In the tutorial I follow the part of the tutorial where it is requested to create a file elastic_ddp.py. In that part rank and world_size are not passed as parameters to the function, but are returned from init_process_group(). So I cannot perform your suggestion as rank is not available before init_process_group().

ercoargante · March 28, 2023, 11:17am

@rvarm1

Rather than using Pytorch Elastic, I changed the source code according to the first part of the tutorial which uses mp.spawn(). Then, I have rank at my disposal before calling init_process_group(), meaning I could try your suggestion.

Trying your suggestion did not make a difference:

When using the NCCL backend, the program hangs on the DDP call.
When using the GLOO backend, evaluation of the trained model shows different results between GPU 0 and 1, which is not what I expect, as I expect the model to be automatically synchronized between GPU’s.

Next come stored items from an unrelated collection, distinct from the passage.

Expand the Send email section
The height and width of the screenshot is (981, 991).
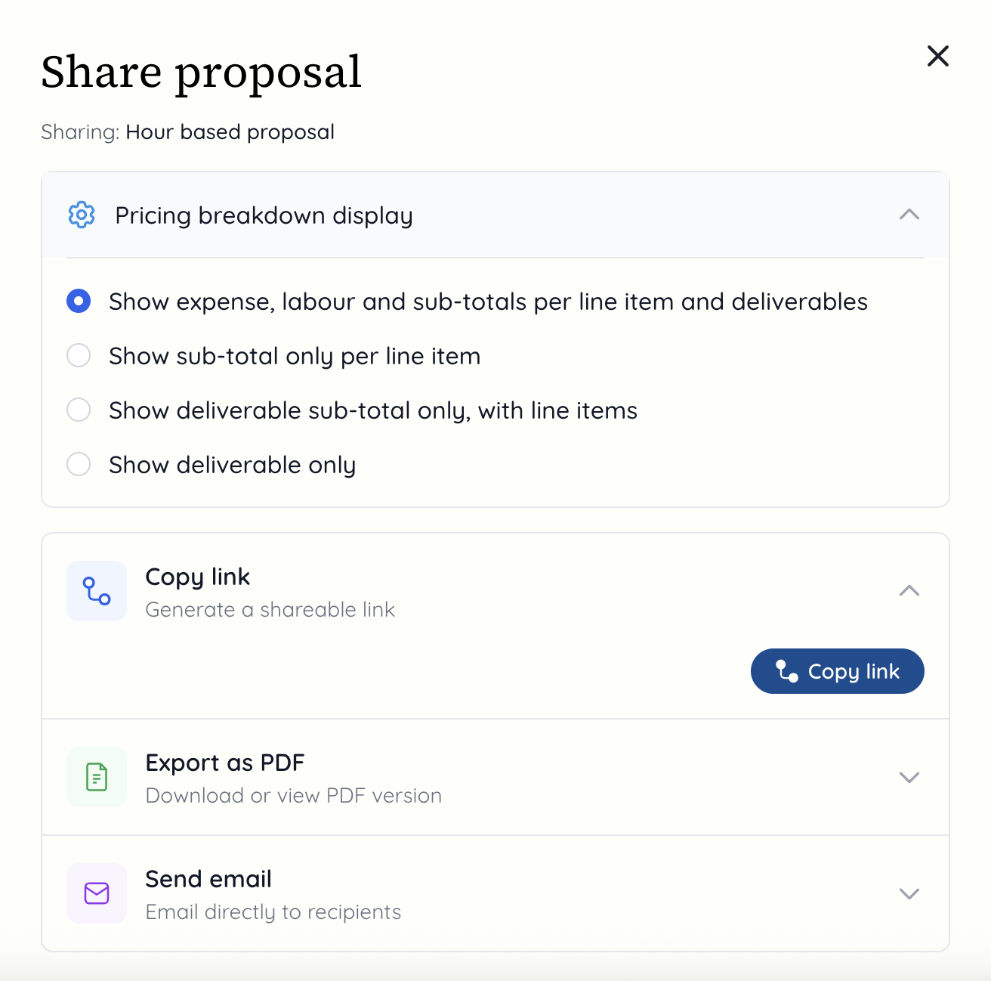tap(909, 893)
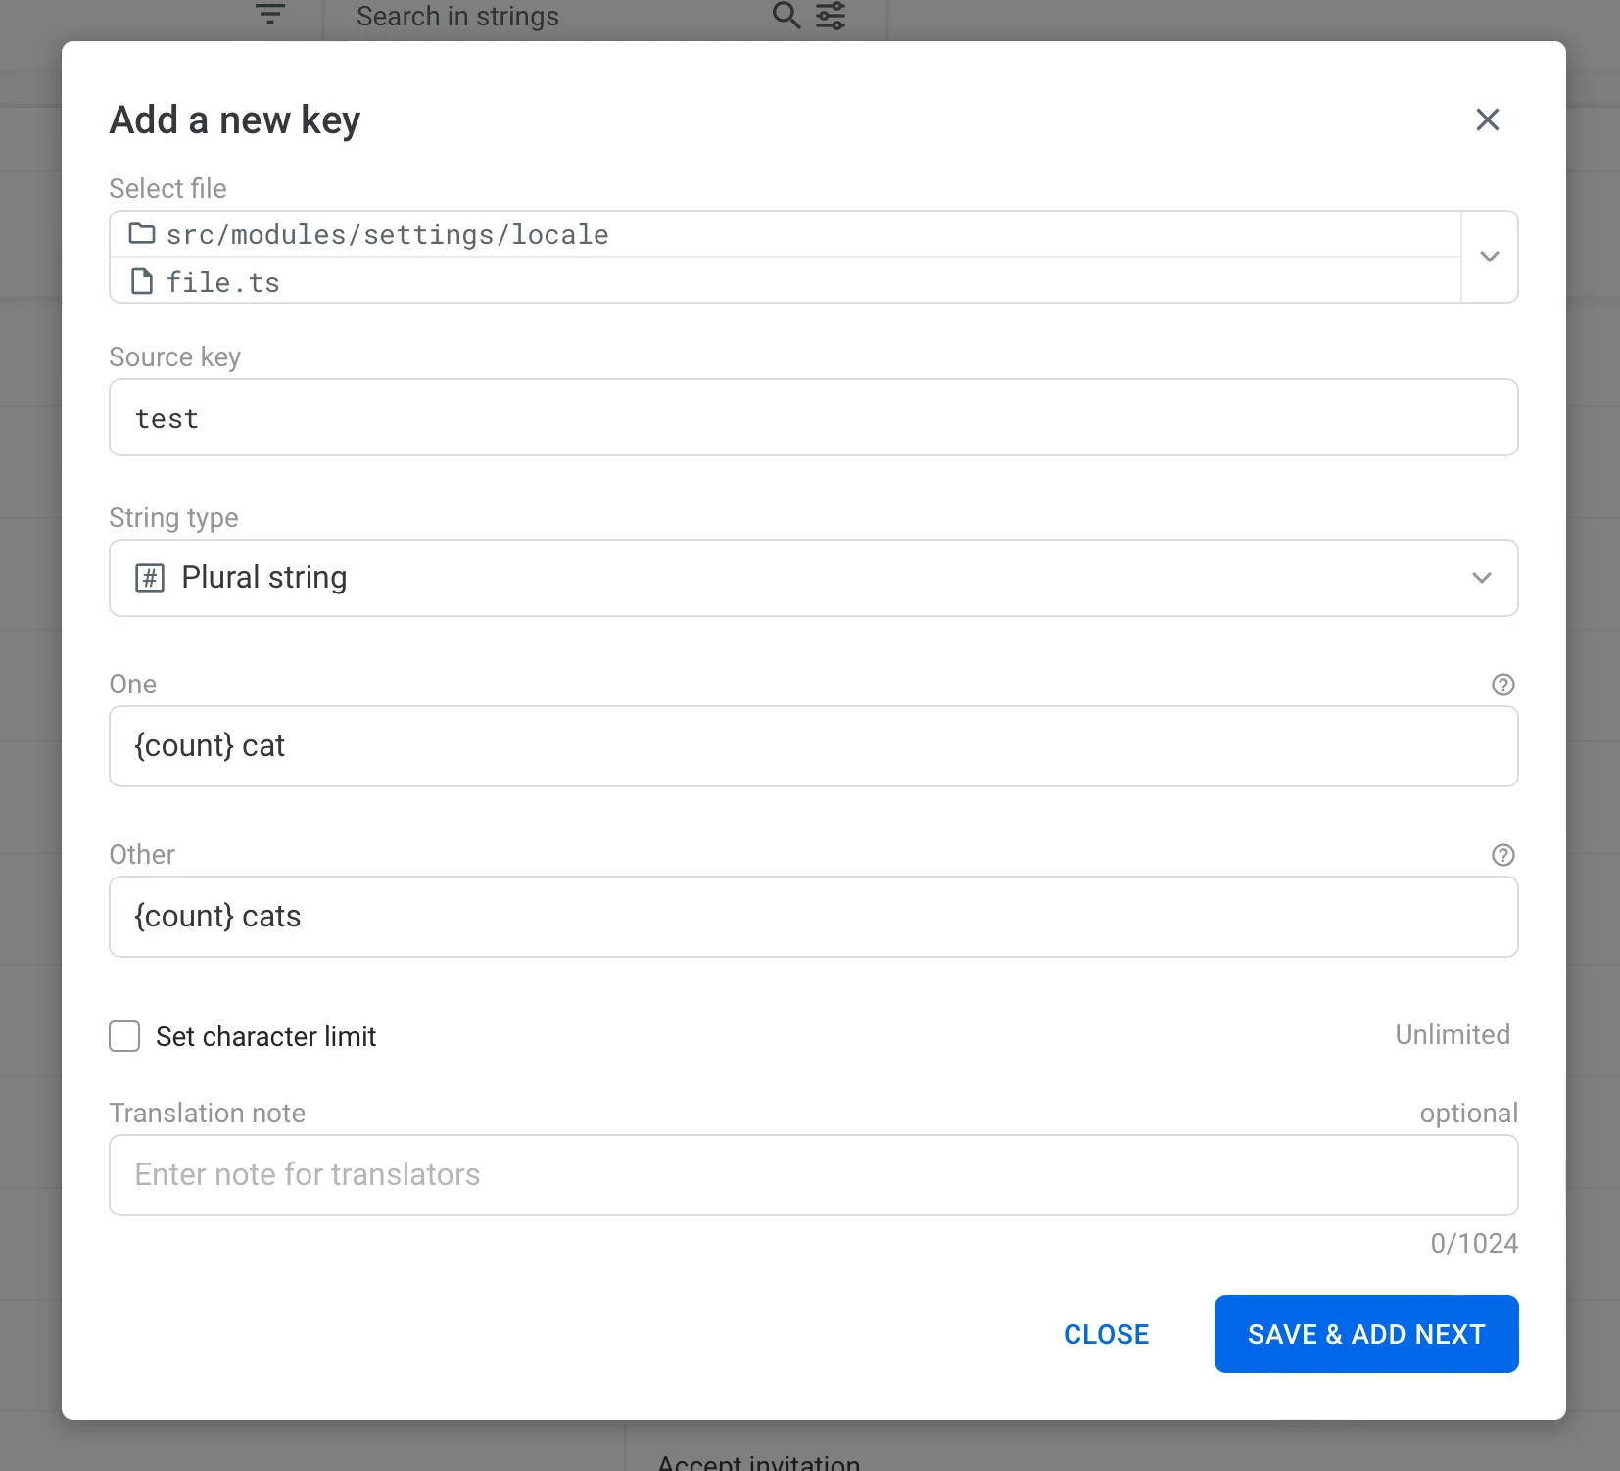Click the plural string hash icon
The width and height of the screenshot is (1620, 1471).
pyautogui.click(x=149, y=578)
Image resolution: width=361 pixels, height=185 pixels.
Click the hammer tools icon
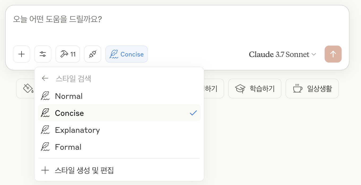coord(67,54)
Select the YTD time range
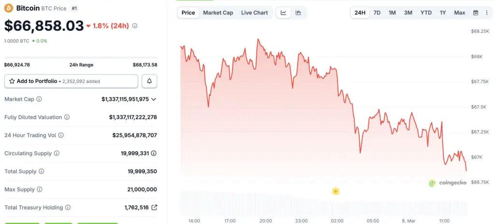Image resolution: width=495 pixels, height=224 pixels. 426,13
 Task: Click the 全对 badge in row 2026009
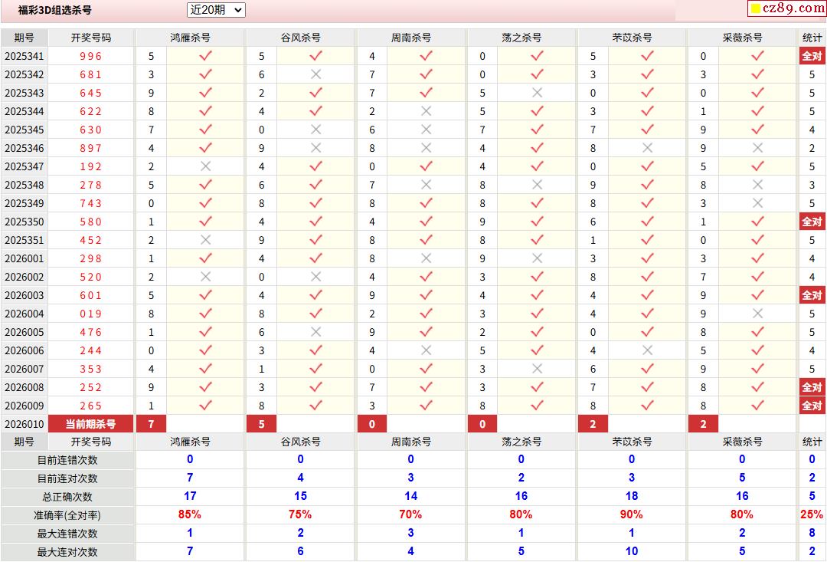(812, 406)
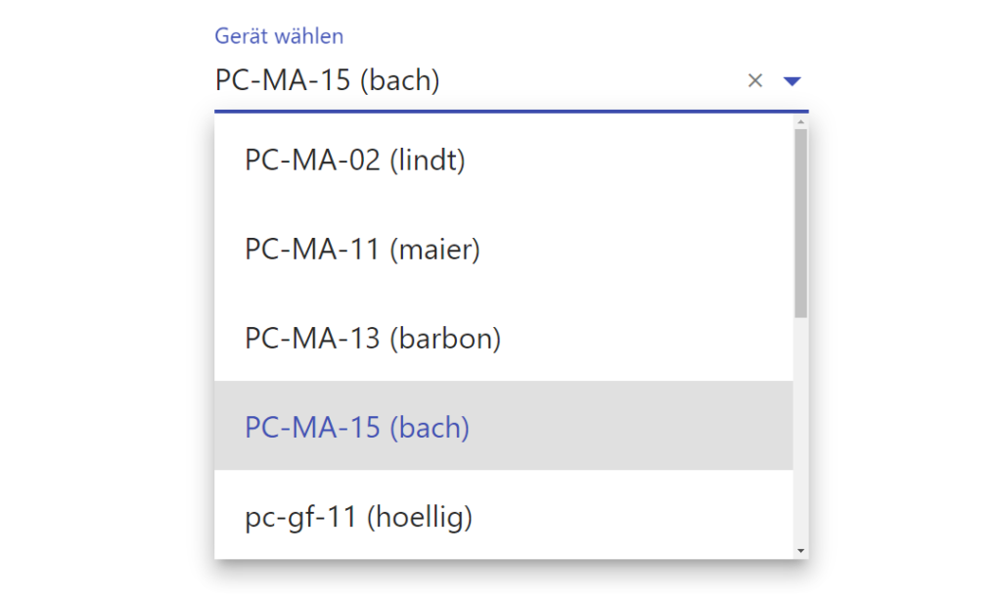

ercoargante · March 28, 2023, 12:12pm

$ TORCH_DISTRIBUTED_DEBUG=DETAIL python elastic_ddp_2ndtry.py does not give any additional output. I suspect something else is wrong.

I’ve installed cuda toolkit 12.0 using apt-get, but cuda toolkit 11.7 also came with the anaconda install of pytorch conda install pytorch-cuda=11.7 -c pytorch.

NVIDIA Driver Version: 525.89.02 CUDA Version: 12.0

Relevant part of conda list:
python 3.10.9 h7a1cb2a_0
pytorch 1.13.1 py3.10_cuda11.7_cudnn8.5.0_0 pytorch
pytorch-cuda 11.7 h67b0de4_1 pytorch
pytorch-mutex 1.0 cuda pytorch
torchaudio 0.13.1 py310_cu117 pytorch
torchvision 0.14.1 py310_cu117 pytorch
transformers 4.26.1 py_0 huggingface
cuda 11.7.1 0 nvidia
cuda-cccl 11.7.91 0 nvidia
cuda-command-line-tools 11.7.1 0 nvidia
cuda-compiler 11.7.1 0 nvidia
cuda-cudart 11.7.99 0 nvidia
cuda-cudart-dev 11.7.99 0 nvidia
cuda-cuobjdump 11.7.91 0 nvidia
cuda-cupti 11.7.101 0 nvidia
cuda-cuxxfilt 11.7.91 0 nvidia
cuda-demo-suite 12.1.55 0 nvidia
cuda-documentation 12.1.55 0 nvidia
cuda-driver-dev 11.7.99 0 nvidia
cuda-gdb 12.1.55 0 nvidia
cuda-libraries 11.7.1 0 nvidia
cuda-libraries-dev 11.7.1 0 nvidia
cuda-memcheck 11.8.86 0 nvidia
cuda-nsight 12.1.55 0 nvidia
cuda-nsight-compute 12.1.0 0 nvidia
cuda-nvcc 11.7.99 0 nvidia
cuda-nvdisasm 12.1.55 0 nvidia
cuda-nvml-dev 11.7.91 0 nvidia
cuda-nvprof 12.1.55 0 nvidia
cuda-nvprune 11.7.91 0 nvidia
cuda-nvrtc 11.7.99 0 nvidia
cuda-nvrtc-dev 11.7.99 0 nvidia
cuda-nvtx 11.7.91 0 nvidia
cuda-nvvp 12.1.55 0 nvidia
cuda-runtime 11.7.1 0 nvidia
cuda-sanitizer-api 12.1.55 0 nvidia
cuda-toolkit 11.7.1 0 nvidia
cuda-tools 11.7.1 0 nvidia
cuda-visual-tools 11.7.1 0 nvidia

ercoargante · April 1, 2023, 9:10am

Solutions to both problems:

Updating NVIDIA driver from 525.89.02 to 525.105.17 solved the NCCL problem.
For model synchronization to work forward and backward passes should alternate. In the test I performed this was not the case.

solo111 · December 2, 2024, 5:42am

I face the same problem. In my case, I export NCCL_P2P_LEVEL=NVL before running the train.py to solve the error.